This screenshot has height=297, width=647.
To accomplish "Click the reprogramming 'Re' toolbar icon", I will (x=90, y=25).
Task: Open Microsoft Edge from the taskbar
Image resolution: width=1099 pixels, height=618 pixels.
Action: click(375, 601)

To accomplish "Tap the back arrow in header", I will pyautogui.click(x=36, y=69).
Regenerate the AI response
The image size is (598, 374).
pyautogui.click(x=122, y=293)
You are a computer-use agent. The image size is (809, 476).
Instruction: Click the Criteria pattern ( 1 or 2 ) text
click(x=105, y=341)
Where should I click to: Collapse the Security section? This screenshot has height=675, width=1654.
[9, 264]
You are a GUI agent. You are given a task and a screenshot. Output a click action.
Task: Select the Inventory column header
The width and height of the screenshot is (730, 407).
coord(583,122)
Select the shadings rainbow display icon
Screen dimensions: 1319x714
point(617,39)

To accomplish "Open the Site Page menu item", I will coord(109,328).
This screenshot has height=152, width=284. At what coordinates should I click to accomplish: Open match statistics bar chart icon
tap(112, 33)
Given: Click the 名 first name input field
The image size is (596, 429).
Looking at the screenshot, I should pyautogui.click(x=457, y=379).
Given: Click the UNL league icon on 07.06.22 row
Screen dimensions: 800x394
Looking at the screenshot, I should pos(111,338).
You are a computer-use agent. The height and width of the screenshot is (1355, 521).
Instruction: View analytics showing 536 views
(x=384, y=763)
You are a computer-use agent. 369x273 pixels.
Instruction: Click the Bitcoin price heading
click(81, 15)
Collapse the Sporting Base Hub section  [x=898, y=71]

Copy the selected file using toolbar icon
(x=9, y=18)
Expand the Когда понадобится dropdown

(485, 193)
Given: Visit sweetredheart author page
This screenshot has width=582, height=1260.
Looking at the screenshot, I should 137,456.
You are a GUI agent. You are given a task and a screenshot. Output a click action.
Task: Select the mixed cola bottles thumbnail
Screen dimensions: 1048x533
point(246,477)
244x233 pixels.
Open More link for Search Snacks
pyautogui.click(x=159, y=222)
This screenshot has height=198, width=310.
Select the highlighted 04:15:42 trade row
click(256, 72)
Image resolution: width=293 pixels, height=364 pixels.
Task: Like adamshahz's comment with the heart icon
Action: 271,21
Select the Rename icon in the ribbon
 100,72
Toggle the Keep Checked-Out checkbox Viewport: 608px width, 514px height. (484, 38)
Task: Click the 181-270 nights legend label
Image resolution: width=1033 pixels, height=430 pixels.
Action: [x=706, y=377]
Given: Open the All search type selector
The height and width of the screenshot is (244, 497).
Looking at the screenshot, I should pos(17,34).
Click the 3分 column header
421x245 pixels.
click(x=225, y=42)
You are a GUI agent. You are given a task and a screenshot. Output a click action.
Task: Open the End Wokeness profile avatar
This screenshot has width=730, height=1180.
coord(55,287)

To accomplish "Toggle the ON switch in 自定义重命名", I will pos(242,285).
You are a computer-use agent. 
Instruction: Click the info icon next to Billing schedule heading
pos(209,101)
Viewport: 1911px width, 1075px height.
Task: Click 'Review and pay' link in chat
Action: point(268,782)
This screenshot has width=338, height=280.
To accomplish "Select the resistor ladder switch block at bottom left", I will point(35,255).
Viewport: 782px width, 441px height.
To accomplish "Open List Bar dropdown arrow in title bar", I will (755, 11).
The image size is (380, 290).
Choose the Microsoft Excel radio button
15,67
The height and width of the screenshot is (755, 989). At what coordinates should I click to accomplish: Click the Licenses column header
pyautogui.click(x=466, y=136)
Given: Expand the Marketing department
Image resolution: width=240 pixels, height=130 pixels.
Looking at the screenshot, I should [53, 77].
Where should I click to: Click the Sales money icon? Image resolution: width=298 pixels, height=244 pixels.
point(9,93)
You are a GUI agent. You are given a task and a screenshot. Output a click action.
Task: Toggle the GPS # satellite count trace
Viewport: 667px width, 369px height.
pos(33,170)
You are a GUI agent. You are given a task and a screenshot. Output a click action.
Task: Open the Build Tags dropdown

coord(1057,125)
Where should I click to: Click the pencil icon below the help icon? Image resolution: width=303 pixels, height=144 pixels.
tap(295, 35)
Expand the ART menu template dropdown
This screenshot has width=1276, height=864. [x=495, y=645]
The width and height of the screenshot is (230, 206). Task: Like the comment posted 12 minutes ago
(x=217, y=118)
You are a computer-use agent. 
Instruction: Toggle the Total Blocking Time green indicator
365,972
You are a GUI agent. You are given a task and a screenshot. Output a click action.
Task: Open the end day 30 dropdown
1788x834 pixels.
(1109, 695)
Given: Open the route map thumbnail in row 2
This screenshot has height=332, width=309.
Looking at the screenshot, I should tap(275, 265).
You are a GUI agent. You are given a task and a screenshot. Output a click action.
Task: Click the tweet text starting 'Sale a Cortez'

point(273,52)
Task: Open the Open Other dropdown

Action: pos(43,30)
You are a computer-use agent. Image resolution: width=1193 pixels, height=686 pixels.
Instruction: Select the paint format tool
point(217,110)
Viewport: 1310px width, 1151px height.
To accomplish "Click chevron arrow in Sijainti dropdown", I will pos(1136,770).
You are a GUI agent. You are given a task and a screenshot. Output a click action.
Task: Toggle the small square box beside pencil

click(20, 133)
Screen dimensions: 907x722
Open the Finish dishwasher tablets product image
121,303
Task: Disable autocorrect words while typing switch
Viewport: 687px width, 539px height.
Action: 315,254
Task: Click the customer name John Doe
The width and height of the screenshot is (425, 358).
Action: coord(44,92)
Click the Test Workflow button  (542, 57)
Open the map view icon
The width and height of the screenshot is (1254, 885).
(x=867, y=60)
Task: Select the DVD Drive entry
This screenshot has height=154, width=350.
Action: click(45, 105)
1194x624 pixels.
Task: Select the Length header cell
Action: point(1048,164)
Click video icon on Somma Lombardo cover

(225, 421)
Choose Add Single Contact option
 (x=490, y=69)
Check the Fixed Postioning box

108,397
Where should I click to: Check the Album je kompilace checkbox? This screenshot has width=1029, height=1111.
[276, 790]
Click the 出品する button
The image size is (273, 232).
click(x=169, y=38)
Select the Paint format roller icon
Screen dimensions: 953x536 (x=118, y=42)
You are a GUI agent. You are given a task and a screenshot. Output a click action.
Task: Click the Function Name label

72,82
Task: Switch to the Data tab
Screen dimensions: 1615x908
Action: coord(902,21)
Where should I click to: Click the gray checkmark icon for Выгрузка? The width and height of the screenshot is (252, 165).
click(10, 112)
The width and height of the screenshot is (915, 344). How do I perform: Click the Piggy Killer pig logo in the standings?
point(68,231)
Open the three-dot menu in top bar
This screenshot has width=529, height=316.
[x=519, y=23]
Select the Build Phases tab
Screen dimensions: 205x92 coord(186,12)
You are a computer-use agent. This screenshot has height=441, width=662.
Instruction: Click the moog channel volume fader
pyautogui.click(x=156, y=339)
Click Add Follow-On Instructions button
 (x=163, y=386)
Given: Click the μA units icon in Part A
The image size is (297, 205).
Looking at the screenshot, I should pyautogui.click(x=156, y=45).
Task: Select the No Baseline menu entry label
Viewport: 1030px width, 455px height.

━━━━━━

Work instruction
Transcribe the full set of records without altering a single character.

Result of this task
This screenshot has height=297, width=647.
To accomplish "Click the reprogramming 'Re' toolbar icon", I will (x=90, y=25).
Task: Open Microsoft Edge from the taskbar
Image resolution: width=1099 pixels, height=618 pixels.
Action: click(375, 601)

To accomplish "Tap the back arrow in header", I will pyautogui.click(x=36, y=69).
Regenerate the AI response
The image size is (598, 374).
pyautogui.click(x=122, y=293)
You are a computer-use agent. The image size is (809, 476).
Instruction: Click the Criteria pattern ( 1 or 2 ) text
click(x=105, y=341)
Where should I click to: Collapse the Security section? This screenshot has height=675, width=1654.
[9, 264]
You are a GUI agent. You are given a task and a screenshot. Output a click action.
Task: Select the Inventory column header
The width and height of the screenshot is (730, 407).
coord(583,122)
Select the shadings rainbow display icon
Screen dimensions: 1319x714
point(617,39)

To accomplish "Open the Site Page menu item", I will coord(109,328).
This screenshot has height=152, width=284. At what coordinates should I click to accomplish: Open match statistics bar chart icon
tap(112, 33)
Given: Click the 名 first name input field
The image size is (596, 429).
Looking at the screenshot, I should pyautogui.click(x=457, y=379).
Given: Click the UNL league icon on 07.06.22 row
Screen dimensions: 800x394
Looking at the screenshot, I should pos(111,338).
You are a computer-use agent. The height and width of the screenshot is (1355, 521).
Instruction: View analytics showing 536 views
(x=384, y=763)
You are a computer-use agent. 369x273 pixels.
Instruction: Click the Bitcoin price heading
click(81, 15)
Collapse the Sporting Base Hub section  [x=898, y=71]

Copy the selected file using toolbar icon
(x=9, y=18)
Expand the Когда понадобится dropdown

(485, 193)
Given: Visit sweetredheart author page
This screenshot has width=582, height=1260.
Looking at the screenshot, I should 137,456.
You are a GUI agent. You are given a task and a screenshot. Output a click action.
Task: Select the mixed cola bottles thumbnail
Screen dimensions: 1048x533
point(246,477)
244x233 pixels.
Open More link for Search Snacks
pyautogui.click(x=159, y=222)
This screenshot has height=198, width=310.
Select the highlighted 04:15:42 trade row
click(256, 72)
Image resolution: width=293 pixels, height=364 pixels.
Task: Like adamshahz's comment with the heart icon
Action: 271,21
Select the Rename icon in the ribbon
 100,72
Toggle the Keep Checked-Out checkbox Viewport: 608px width, 514px height. (484, 38)
Task: Click the 181-270 nights legend label
Image resolution: width=1033 pixels, height=430 pixels.
Action: [x=706, y=377]
Given: Open the All search type selector
The height and width of the screenshot is (244, 497).
Looking at the screenshot, I should pos(17,34).
Click the 3分 column header
421x245 pixels.
click(x=225, y=42)
You are a GUI agent. You are given a task and a screenshot. Output a click action.
Task: Open the End Wokeness profile avatar
This screenshot has width=730, height=1180.
coord(55,287)

To accomplish "Toggle the ON switch in 自定义重命名", I will pos(242,285).
You are a computer-use agent. 
Instruction: Click the info icon next to Billing schedule heading
pos(209,101)
Viewport: 1911px width, 1075px height.
Task: Click 'Review and pay' link in chat
Action: point(268,782)
This screenshot has width=338, height=280.
To accomplish "Select the resistor ladder switch block at bottom left", I will point(35,255).
Viewport: 782px width, 441px height.
To accomplish "Open List Bar dropdown arrow in title bar", I will (755, 11).
The image size is (380, 290).
Choose the Microsoft Excel radio button
15,67
The height and width of the screenshot is (755, 989). At what coordinates should I click to accomplish: Click the Licenses column header
pyautogui.click(x=466, y=136)
Given: Expand the Marketing department
Image resolution: width=240 pixels, height=130 pixels.
Looking at the screenshot, I should [53, 77].
Where should I click to: Click the Sales money icon? Image resolution: width=298 pixels, height=244 pixels.
point(9,93)
You are a GUI agent. You are given a task and a screenshot. Output a click action.
Task: Toggle the GPS # satellite count trace
Viewport: 667px width, 369px height.
pos(33,170)
You are a GUI agent. You are given a task and a screenshot. Output a click action.
Task: Open the Build Tags dropdown

coord(1057,125)
Where should I click to: Click the pencil icon below the help icon? Image resolution: width=303 pixels, height=144 pixels.
tap(295, 35)
Expand the ART menu template dropdown
This screenshot has width=1276, height=864. [x=495, y=645]
The width and height of the screenshot is (230, 206). Task: Like the comment posted 12 minutes ago
(x=217, y=118)
You are a computer-use agent. 
Instruction: Toggle the Total Blocking Time green indicator
365,972
You are a GUI agent. You are given a task and a screenshot. Output a click action.
Task: Open the end day 30 dropdown
1788x834 pixels.
(1109, 695)
Given: Open the route map thumbnail in row 2
This screenshot has height=332, width=309.
Looking at the screenshot, I should tap(275, 265).
You are a GUI agent. You are given a task and a screenshot. Output a click action.
Task: Click the tweet text starting 'Sale a Cortez'

point(273,52)
Task: Open the Open Other dropdown

Action: pos(43,30)
You are a computer-use agent. Image resolution: width=1193 pixels, height=686 pixels.
Instruction: Select the paint format tool
point(217,110)
Viewport: 1310px width, 1151px height.
To accomplish "Click chevron arrow in Sijainti dropdown", I will pos(1136,770).
You are a GUI agent. You are given a task and a screenshot. Output a click action.
Task: Toggle the small square box beside pencil

click(20, 133)
Screen dimensions: 907x722
Open the Finish dishwasher tablets product image
121,303
Task: Disable autocorrect words while typing switch
Viewport: 687px width, 539px height.
Action: 315,254
Task: Click the customer name John Doe
The width and height of the screenshot is (425, 358).
Action: coord(44,92)
Click the Test Workflow button  (542, 57)
Open the map view icon
The width and height of the screenshot is (1254, 885).
(x=867, y=60)
Task: Select the DVD Drive entry
This screenshot has height=154, width=350.
Action: click(45, 105)
1194x624 pixels.
Task: Select the Length header cell
Action: point(1048,164)
Click video icon on Somma Lombardo cover

(225, 421)
Choose Add Single Contact option
 (x=490, y=69)
Check the Fixed Postioning box

108,397
Where should I click to: Check the Album je kompilace checkbox? This screenshot has width=1029, height=1111.
[276, 790]
Click the 出品する button
The image size is (273, 232).
click(x=169, y=38)
Select the Paint format roller icon
Screen dimensions: 953x536 (x=118, y=42)
You are a GUI agent. You are given a task and a screenshot. Output a click action.
Task: Click the Function Name label

72,82
Task: Switch to the Data tab
Screen dimensions: 1615x908
Action: coord(902,21)
Where should I click to: Click the gray checkmark icon for Выгрузка? The width and height of the screenshot is (252, 165).
click(10, 112)
The width and height of the screenshot is (915, 344). How do I perform: Click the Piggy Killer pig logo in the standings?
point(68,231)
Open the three-dot menu in top bar
This screenshot has width=529, height=316.
[x=519, y=23]
Select the Build Phases tab
Screen dimensions: 205x92 coord(186,12)
You are a computer-use agent. This screenshot has height=441, width=662.
Instruction: Click the moog channel volume fader
pyautogui.click(x=156, y=339)
Click Add Follow-On Instructions button
 (x=163, y=386)
Given: Click the μA units icon in Part A
The image size is (297, 205).
Looking at the screenshot, I should pyautogui.click(x=156, y=45).
Task: Select the No Baseline menu entry label
Viewport: 1030px width, 455px height.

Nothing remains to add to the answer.